(Extracted data entries)
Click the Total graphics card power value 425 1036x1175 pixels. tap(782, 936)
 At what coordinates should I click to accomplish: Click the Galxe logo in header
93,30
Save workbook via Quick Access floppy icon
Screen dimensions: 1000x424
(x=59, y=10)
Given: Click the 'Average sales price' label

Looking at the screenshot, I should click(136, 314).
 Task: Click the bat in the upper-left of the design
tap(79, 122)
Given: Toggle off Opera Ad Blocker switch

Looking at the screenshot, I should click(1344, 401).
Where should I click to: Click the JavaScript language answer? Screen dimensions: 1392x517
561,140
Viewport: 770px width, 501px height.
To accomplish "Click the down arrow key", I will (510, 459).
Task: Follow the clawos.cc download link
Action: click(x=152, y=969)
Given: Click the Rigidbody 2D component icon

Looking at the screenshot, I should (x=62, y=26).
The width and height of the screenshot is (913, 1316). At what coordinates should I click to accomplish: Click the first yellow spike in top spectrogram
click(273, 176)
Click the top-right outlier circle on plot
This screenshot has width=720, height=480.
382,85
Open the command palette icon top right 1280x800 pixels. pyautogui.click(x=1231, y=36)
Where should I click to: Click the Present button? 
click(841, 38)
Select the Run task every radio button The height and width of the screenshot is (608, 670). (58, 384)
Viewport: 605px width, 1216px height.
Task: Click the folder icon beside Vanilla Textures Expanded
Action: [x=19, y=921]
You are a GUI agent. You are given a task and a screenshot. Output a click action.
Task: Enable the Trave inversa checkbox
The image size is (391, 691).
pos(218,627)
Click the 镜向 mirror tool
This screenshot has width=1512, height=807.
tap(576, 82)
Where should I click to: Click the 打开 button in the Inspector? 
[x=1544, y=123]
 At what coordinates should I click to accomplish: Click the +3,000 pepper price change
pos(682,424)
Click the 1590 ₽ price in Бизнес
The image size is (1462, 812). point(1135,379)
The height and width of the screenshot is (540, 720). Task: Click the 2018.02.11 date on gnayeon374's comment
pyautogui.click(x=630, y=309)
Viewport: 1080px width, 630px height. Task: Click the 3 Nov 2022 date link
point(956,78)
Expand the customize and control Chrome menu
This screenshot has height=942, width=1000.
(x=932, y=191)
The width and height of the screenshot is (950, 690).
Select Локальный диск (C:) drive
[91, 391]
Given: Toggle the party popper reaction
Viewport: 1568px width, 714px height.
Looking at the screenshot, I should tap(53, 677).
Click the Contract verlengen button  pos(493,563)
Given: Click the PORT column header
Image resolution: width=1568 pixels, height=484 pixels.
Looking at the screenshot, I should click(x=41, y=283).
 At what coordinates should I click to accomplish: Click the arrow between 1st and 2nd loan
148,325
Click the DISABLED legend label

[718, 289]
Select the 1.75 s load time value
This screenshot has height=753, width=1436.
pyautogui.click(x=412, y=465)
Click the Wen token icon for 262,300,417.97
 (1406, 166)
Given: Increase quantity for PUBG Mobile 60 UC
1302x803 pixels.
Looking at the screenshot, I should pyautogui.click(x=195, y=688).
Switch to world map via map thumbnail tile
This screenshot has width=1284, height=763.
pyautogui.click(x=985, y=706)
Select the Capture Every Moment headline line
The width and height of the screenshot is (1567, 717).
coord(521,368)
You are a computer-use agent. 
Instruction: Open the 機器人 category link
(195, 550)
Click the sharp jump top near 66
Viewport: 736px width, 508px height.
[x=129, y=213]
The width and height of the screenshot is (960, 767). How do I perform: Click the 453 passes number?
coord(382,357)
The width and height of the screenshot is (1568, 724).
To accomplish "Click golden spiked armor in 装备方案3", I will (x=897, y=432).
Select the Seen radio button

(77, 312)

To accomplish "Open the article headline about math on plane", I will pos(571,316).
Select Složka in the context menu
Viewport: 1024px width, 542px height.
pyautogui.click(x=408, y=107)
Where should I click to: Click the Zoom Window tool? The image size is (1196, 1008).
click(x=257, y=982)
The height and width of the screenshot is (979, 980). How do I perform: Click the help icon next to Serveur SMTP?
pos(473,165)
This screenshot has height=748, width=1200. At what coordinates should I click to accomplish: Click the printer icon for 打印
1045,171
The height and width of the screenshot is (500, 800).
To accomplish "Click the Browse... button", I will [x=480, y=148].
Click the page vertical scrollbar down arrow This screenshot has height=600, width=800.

◆ WHAT IS NEEDED
Reproduce every line from the entries that holds the word "agent".

◆ OUTPUT FOR THIS TASK
You are a GUI agent. You are given a task and a screenshot. Output a click action.
You are a computer-use agent. 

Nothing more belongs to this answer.